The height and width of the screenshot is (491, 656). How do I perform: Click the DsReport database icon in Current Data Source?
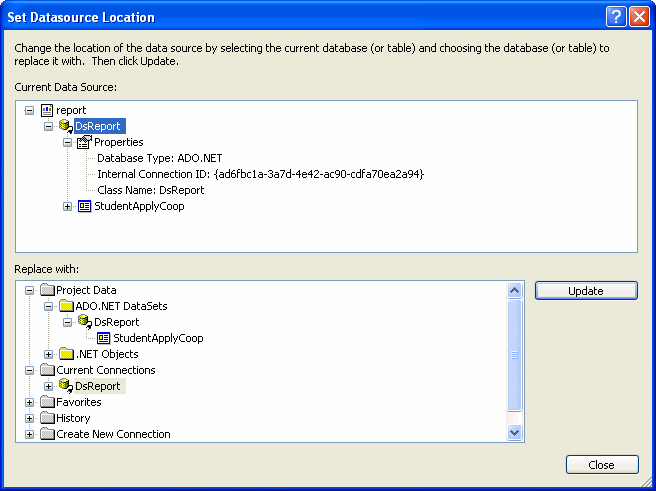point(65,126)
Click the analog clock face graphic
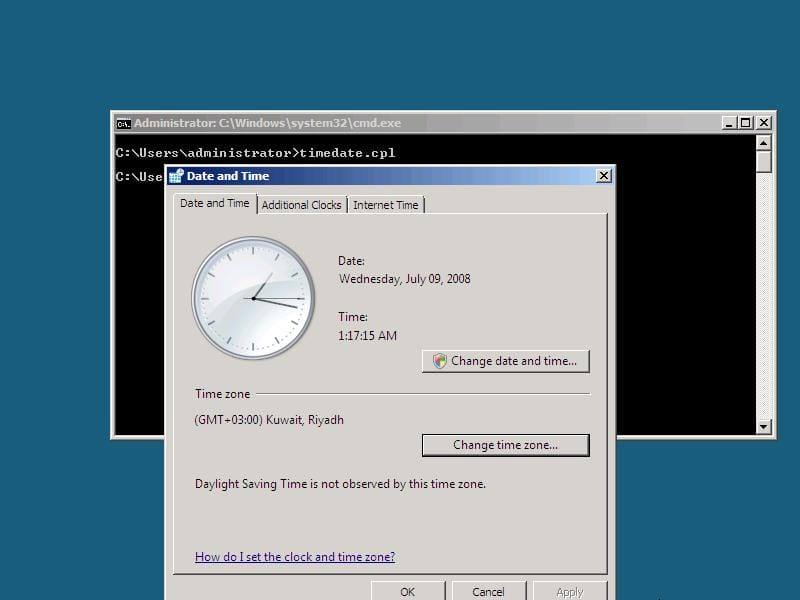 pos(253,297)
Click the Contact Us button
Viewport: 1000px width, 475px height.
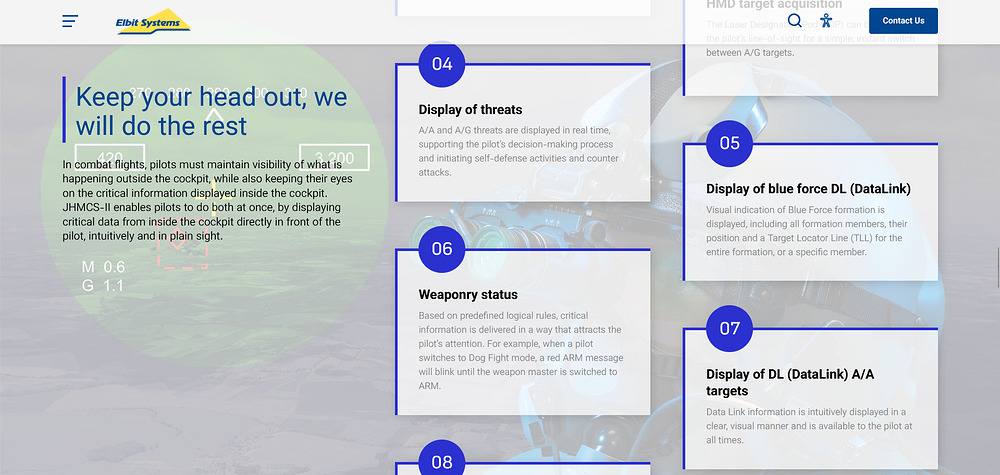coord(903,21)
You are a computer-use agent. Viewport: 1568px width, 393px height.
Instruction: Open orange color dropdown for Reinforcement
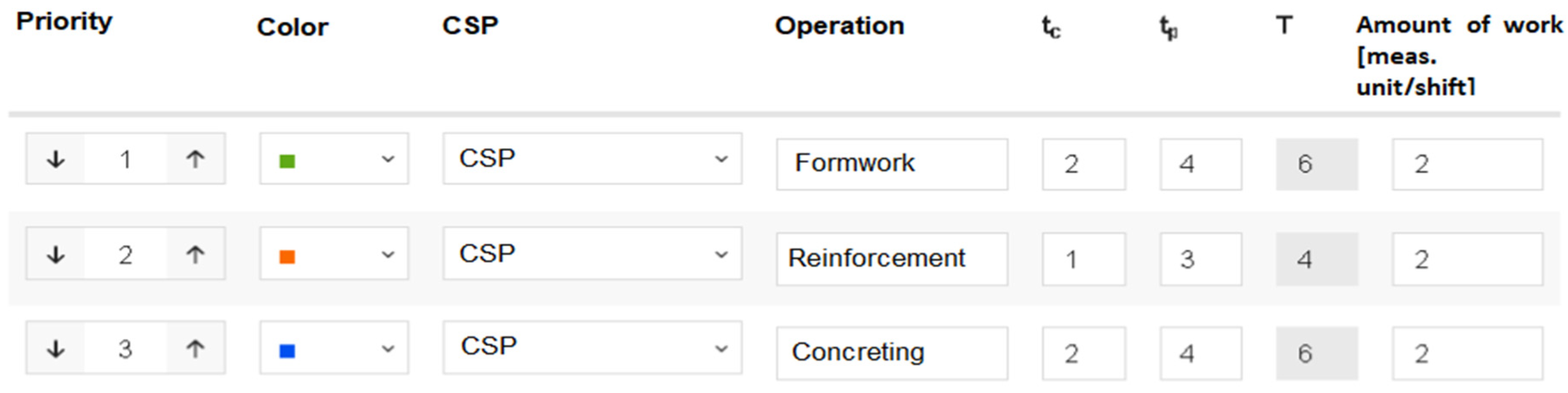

-.-.-

Stated task ▸ Reproduce every item above in full, requests included, and shift each coordinate in the answers by adding 35 to it. Leave the pictures out.

Written response ▸
The height and width of the screenshot is (491, 656). How do I perform: Click the DsReport database icon in Current Data Source?
point(100,161)
Click the analog clock face graphic
 pos(288,332)
Click the Contact Us button
Viewport: 1000px width, 475px height.
coord(938,56)
You are a computer-use agent. Viewport: 1568px width, 393px height.
Instruction: Open orange color dropdown for Reinforcement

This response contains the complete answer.